Exercise prompt:
Give back the line in the listing below that contains "Международная премия (64, 944)" and all remaining lines, retyped exactly, through the last line.

Supplied information:
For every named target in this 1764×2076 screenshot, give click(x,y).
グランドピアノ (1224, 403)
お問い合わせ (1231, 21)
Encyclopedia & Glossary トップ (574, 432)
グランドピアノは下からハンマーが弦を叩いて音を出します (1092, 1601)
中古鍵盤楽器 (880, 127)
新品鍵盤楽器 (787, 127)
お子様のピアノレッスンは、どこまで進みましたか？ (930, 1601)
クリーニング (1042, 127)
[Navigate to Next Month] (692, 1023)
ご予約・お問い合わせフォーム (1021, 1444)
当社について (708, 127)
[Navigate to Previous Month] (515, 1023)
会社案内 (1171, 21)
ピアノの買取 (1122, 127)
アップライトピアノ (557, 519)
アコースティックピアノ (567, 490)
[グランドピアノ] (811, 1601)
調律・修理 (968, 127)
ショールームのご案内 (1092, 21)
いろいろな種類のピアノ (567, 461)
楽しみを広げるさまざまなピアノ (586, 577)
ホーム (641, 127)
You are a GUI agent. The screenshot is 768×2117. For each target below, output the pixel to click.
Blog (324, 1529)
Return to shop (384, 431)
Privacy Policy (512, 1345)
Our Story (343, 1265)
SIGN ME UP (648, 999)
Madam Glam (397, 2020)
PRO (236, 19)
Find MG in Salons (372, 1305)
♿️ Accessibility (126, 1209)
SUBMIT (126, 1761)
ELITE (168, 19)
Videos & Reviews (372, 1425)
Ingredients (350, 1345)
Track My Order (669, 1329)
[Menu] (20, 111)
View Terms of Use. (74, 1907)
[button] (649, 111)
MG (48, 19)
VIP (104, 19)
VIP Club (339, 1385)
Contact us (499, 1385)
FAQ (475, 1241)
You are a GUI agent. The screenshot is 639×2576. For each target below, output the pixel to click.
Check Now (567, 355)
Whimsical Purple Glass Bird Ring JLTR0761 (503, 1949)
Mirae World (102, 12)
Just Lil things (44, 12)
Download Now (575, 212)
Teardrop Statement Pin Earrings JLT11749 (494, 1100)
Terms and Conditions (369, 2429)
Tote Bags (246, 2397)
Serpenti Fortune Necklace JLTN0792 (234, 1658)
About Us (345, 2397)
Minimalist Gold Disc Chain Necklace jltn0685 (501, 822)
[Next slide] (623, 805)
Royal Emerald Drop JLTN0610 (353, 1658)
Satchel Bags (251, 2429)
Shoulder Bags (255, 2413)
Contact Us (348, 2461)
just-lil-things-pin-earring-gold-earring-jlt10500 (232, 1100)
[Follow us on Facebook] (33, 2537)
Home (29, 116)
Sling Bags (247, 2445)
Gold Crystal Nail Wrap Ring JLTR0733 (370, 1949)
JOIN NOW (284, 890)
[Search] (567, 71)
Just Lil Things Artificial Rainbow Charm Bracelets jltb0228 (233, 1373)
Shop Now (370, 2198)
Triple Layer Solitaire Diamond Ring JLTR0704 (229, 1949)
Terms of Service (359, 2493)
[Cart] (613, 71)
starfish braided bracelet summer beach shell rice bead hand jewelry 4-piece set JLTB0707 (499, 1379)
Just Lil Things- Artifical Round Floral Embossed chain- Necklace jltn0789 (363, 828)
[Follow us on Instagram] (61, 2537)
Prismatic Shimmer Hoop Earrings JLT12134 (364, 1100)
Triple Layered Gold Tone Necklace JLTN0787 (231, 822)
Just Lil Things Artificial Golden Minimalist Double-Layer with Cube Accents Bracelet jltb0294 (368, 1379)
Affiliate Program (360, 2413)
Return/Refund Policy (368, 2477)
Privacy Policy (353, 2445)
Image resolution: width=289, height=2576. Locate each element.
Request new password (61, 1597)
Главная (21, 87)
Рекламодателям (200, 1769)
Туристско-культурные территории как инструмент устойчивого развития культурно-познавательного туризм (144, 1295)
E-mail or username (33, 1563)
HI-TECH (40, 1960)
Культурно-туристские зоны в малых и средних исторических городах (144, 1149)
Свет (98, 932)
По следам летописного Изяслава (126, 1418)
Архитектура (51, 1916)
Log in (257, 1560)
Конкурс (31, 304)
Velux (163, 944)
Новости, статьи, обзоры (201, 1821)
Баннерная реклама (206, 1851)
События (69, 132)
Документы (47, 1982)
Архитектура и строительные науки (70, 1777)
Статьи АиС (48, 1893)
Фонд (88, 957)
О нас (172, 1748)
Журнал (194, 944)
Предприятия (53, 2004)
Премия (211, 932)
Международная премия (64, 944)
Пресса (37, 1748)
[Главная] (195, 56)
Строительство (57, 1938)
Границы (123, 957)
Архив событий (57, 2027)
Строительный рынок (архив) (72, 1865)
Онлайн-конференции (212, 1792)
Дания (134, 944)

Your solution:
Международная премия (64, 944)
Пресса (37, 1748)
[Главная] (195, 56)
Строительство (57, 1938)
Границы (123, 957)
Архив событий (57, 2027)
Строительный рынок (архив) (72, 1865)
Онлайн-конференции (212, 1792)
Дания (134, 944)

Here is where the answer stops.